В последнее время кое-кто из последователей Христа начал замечать цветение Священного терна, и они мирно поклонялись своему богу, не стараясь изгнать красоту из мира, а любя мир таким, каким бог его создал. В те дни они во множестве приходили на Авалон, в надежде найти убежище от гонений и фанатизма. Стараниями Патриция в Британии появились новые веяния, и в том христианстве, что проповедовал он, не было места ни истинной красоте, ни таинствам природы. А от этих христиан, что пришли к нам, спасаясь от собственных единоверцев, я наконец узнала о Назареянине, сыне плотника, достигшем божественности и проповедовавшем терпимость. Так я поняла, что никогда не враждовала с Христом – но лишь с его тупыми, узколобыми священниками, приписывавшими собственную ограниченность ему.
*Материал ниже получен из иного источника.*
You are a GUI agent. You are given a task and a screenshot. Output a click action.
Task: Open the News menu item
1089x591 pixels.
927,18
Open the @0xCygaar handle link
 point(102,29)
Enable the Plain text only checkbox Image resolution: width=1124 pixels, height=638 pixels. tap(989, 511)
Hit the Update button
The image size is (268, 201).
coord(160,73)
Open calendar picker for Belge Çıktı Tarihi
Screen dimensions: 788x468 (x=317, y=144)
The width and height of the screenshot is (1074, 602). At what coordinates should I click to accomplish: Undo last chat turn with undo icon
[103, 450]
Не знаю, сколько лет прошло – три, пять, а может, и все десять. До меня доходили слухи из внешнего мира – призрачные, словно тени, словно звон церковных колоколов, долетавший иногда до нашего берега. Так я узнала о смерти Уриенса, но о нем я не горевала; для меня он давно уже был мертв. Но все же я надеялась, что он исцелился от своих горестей. Он был добр ко мне – как умел. Мир праху его.